-- LIST OF TASKS --
• a. List every percentage figure that appears in the article on how developers control pre-construction condo prices, along with what each one refers to.
• b. According to the article on how developers control pre-construction condo prices, by about how much have construction prices risen over the last 7 years?
• c. Continue the article on how developers control pre-construction condo prices from its last sentence onward.

-- EXCERPTED PASSAGE --
Behind the Curtains: How Developers Control Price

Published on 23rd November 2017

As a follow up to last week’s insight article about condo prices stagnating, I want to now open the curtains and unveil how developers of pre-construction projects set their prices.

You should understand that, depending on the length of tenure and private equity support (silent money partners) of each developer, each scenario is always different. However, I will highlight the most common scenarios.

Most of the time, in the world of real estate financing, mortgages and construction loans, you provide a down payment to your lender, usually a bank, before they will finance the balance of your purchase or project. When buying a house, traditionally you need 20% down payment and the banks will give you the balance of the 80% in the form of a mortgage.

For developers, they need to go to the bank and get construction financing. Basically, this means that developers go to the bank for money to build these massive 50-storey skyscrapers. Trust me, they ain’t cheap! Scary fact – in the last 7 years, construction prices have almost doubled!

Most of the time, in order for developers to get construction financing, they require about 70% of their project to be sold – that’s a lot if you think about it.

Many developers will sell their first lot of units (phase 1) at a competitive price (varies by location and project) in order to meet the target requirement for obtaining the bank’s construction financing. However, some projects (which I won’t name here) are not so successful with getting construction financing, and unfortunately will be left sitting there in a perpetual state of… nothing-ness. That is, they are paying the carrying cost to own the land, but are not able to build as a result of the lack of financing; not to mention the buyer’s deposit money is also still left just sitting around.

Now you may be thinking, “Then why aren’t new build condo prices going down if all of the developers need to hit a certain target to build and could potentially be in competition with one another?”

-- DATA SECTION --
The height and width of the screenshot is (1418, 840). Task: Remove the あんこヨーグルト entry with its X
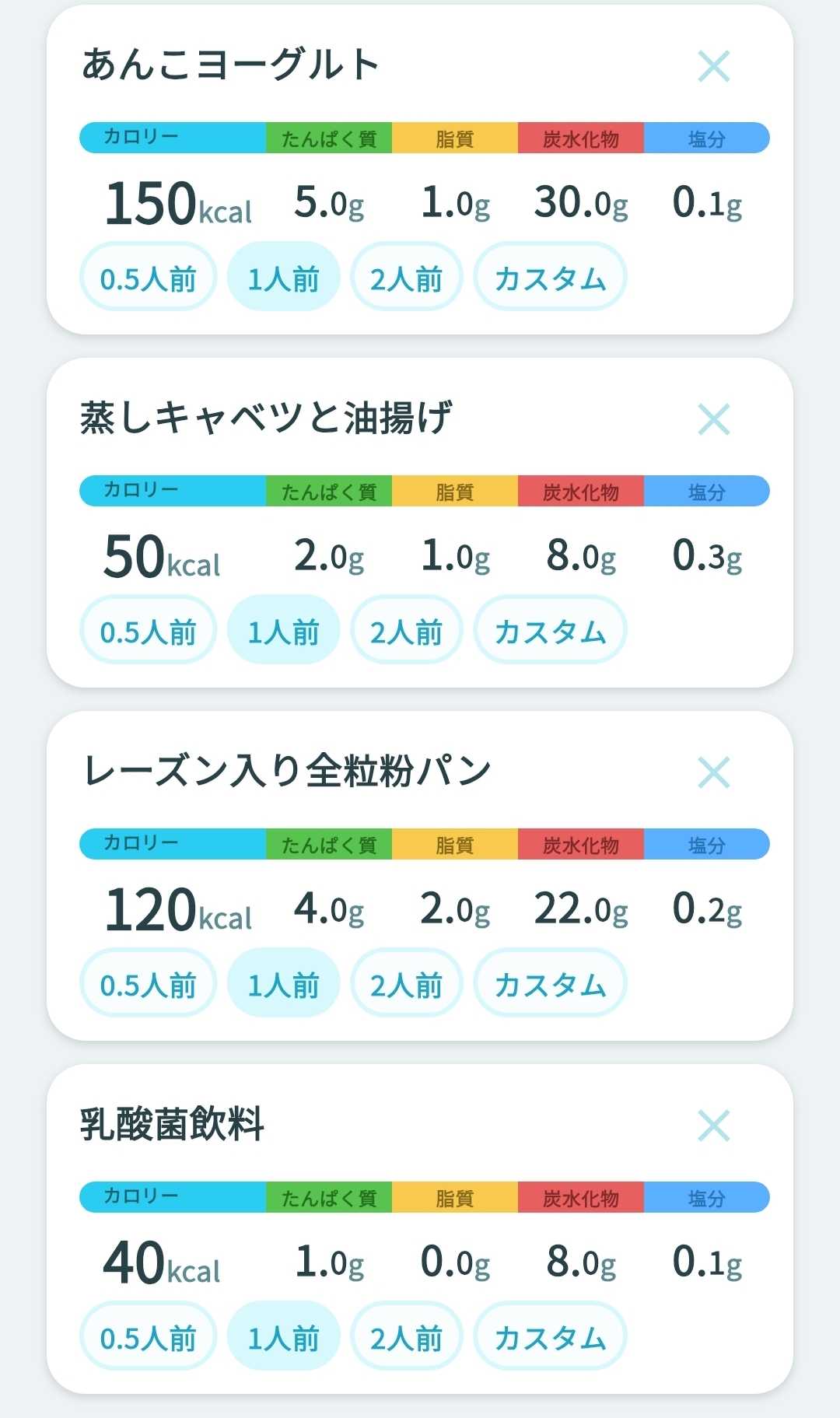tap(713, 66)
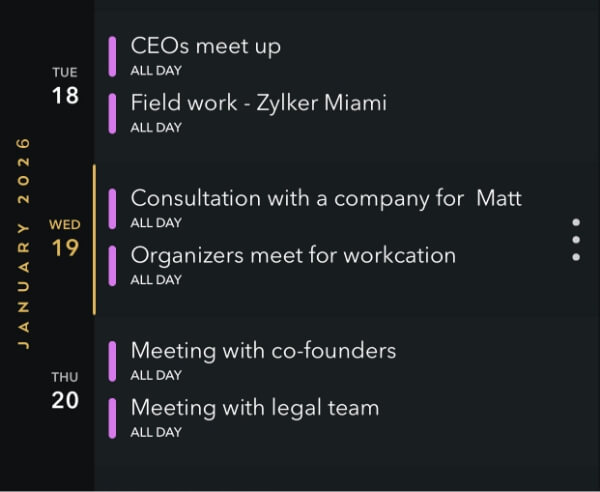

-- RESPONSES FOR EACH TASK --
• a.
- 20%: the traditional down payment needed when buying a house
- 80%: the balance the bank provides in the form of a mortgage
- 70%: roughly how much of a project developers must sell to obtain construction financing

• b. They have almost doubled.

• c.
Deep pockets – This is where having a big chunk of change comes in handy. Developers who have been in the business for quite some time have deep pockets and often can finance or partially finance their own construction. So their quota, if you will, for units sold before construction tends to be less. Another instance where deep pockets come into play are private equity lenders for developers, or the so-called “silent money partners” in the back that nobody knows (who secretly finance the project for a high return on investment).

When there is no stress for financing, developers will hold back units to sell later on when they can get more money for them; I know many developers who implement this protocol. This is why a lot of people want to buy pre-construction in the earlier stages because units may be less expensive during this early phase.

The Controller of Supply and Price – Developers who are not strapped to sell units to get financing have the edge in their marketing strategies as well. They are able to control supply and price. If the supply that the developer has put on the market is not being fully absorbed (i.e., demand is lower than supply), they won’t release anymore units until the current ones sell out. However, if demand is high, developers can increase the price and satisfy the demand with better profit margins.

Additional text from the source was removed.